Say what you will about cats, but they’re awesome. With their quick reflexes, swift agility, graceful poise and keenly honed survival instincts, cats have evolved the tools necessary to co-exist with us in the modern world, one full of dangers both natural and man-made.
While cats have demonstrated time and again their supernatural ability to skillfully avert death at the last minute, I’ve noticed that we humans actually take what cats can do for granted.
For one, if a proverb is anything to go by, cats supposedly have nine lives.
A bit about that image up there. Unless you’re secretly Batman, when we talk about having more than one life we usually use it in the context of gaming. It’s a risk-reward system: to win the game, you have to pass a challenge or two to do that.

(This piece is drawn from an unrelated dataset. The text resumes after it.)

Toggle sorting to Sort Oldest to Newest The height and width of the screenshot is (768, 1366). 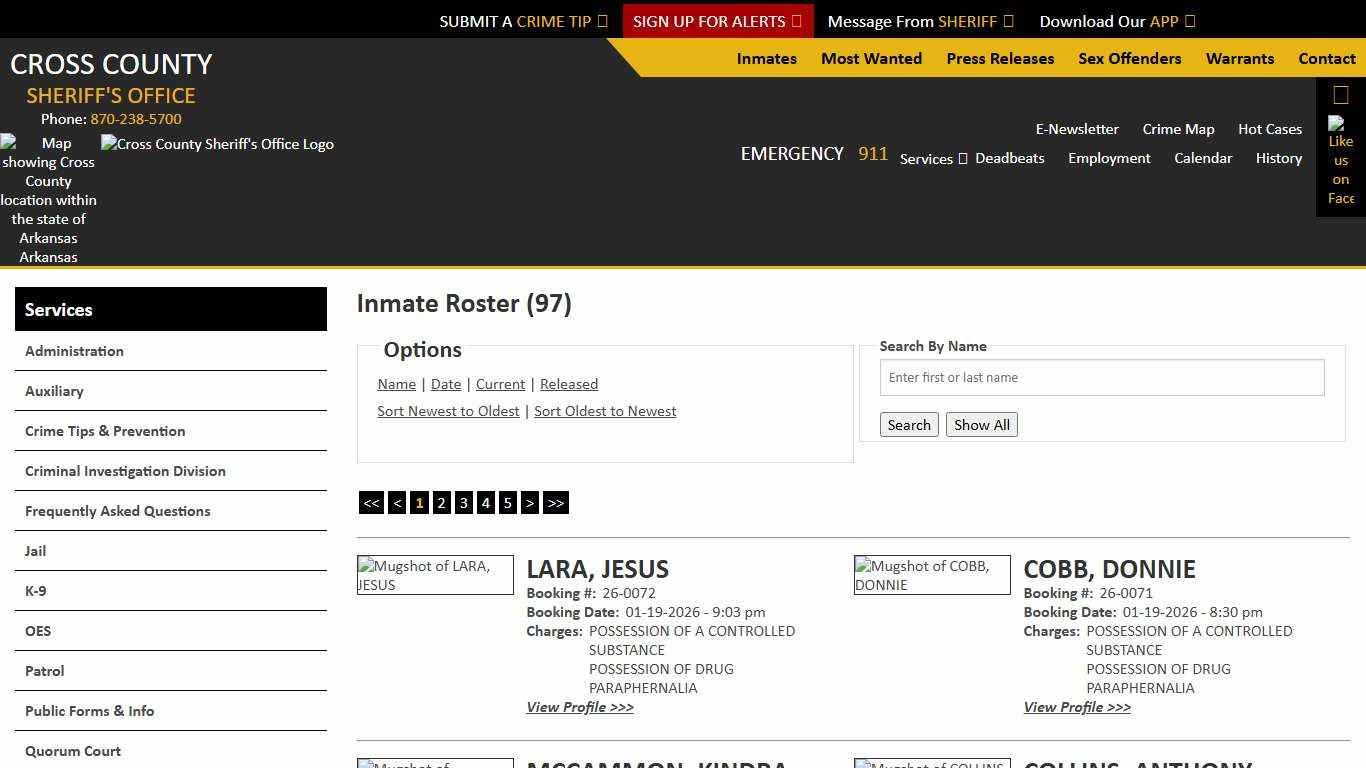(605, 410)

Example: in Pac-Man, your goal is to clear the board of all the little dots while evading ghosts at the same time. Should you get caught by a ghost, however, you don’t immediately lose the game. Instead, you’re given a small amount of “lives” that dictate how many times you can be caught before you actually lose and the “GAME OVER” sign flashes on-screen.
My point is this: in Pac-Man you only lose a life if you get caught by a ghost. The penalty is imposed only when you fail the condition of not being caught.

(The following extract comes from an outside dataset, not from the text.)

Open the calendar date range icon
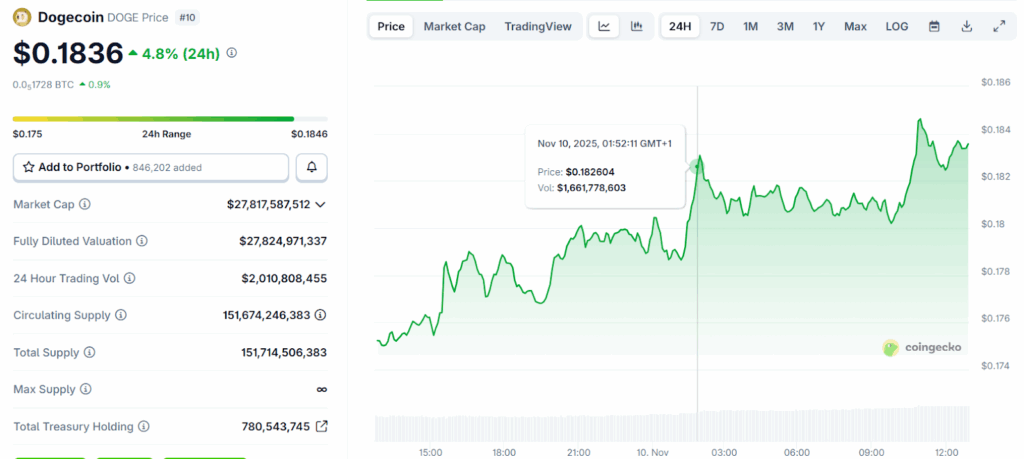 pos(934,26)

So why don’t we apply the same standard for cats?
When a cat narrowly avoids being squished by a car, or escapes the vengeance of a vicious dog by mere inches, it’s common to hear people say, “Oh, there goes one life” or “That’s one less life for that kitty”, or something to that effect.

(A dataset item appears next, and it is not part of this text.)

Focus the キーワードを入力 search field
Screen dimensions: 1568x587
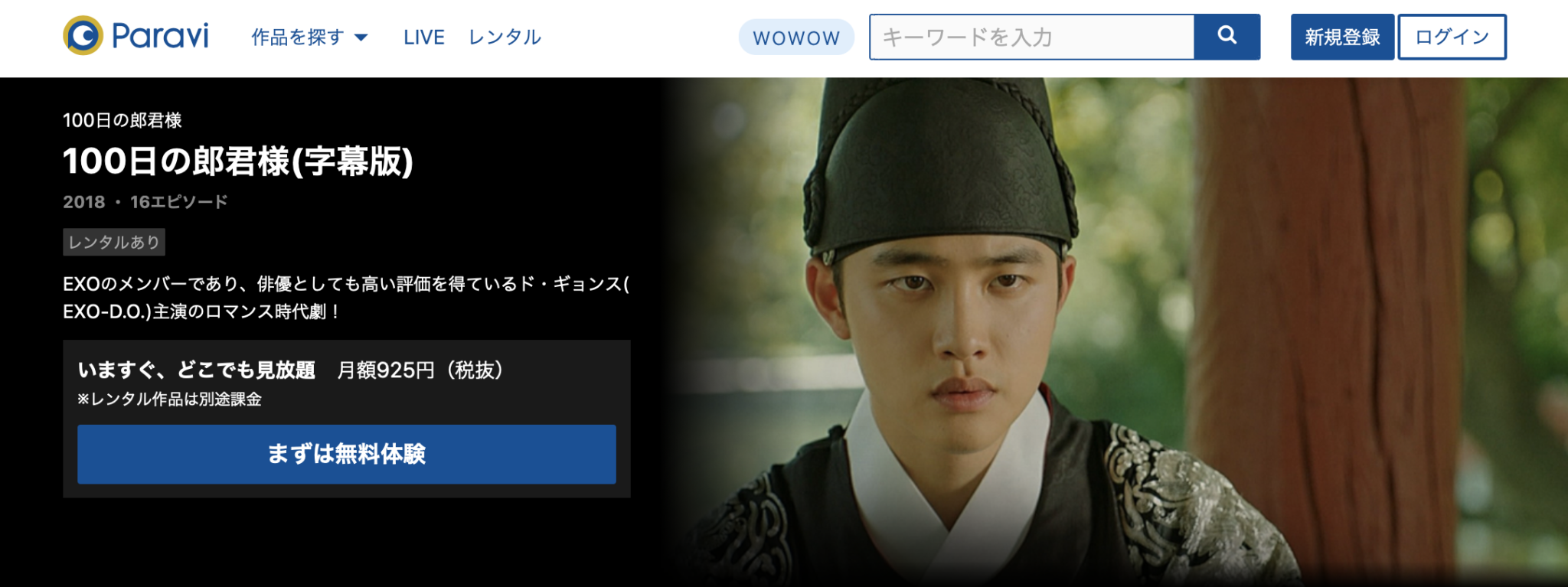(1031, 37)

Why don’t cats get the same treatment as our games? Do you think they appreciate it when you so callously toss away their lives when they did a darned fine job of escaping death’s clutches for another day? Imagine if they did that to you while you were gaming:
“Minus one life?! But I used my Epic Grapple Multipurpose Robot Kitchen Claw (TM) to swing out of reach of the Giganto-Beast’s Ultra-Mega Hypersonic Stormwave Fireshock Cannons Galore (TM) by mere milimeters!”
Not so fun, isn’t it?
If we really cared about our cats, we’d wait till they ended up under the heavy tires of that eighteen-wheeler, crushed and bleeding to death. Then, once they’ve re-spawned some moments after, we’ll look upon them wistfully and sigh, “Sorry pussy, it was a good try but not good enough. Minus one life.”
So in closing I say to you: equality for our furry feline friends, or minus one life!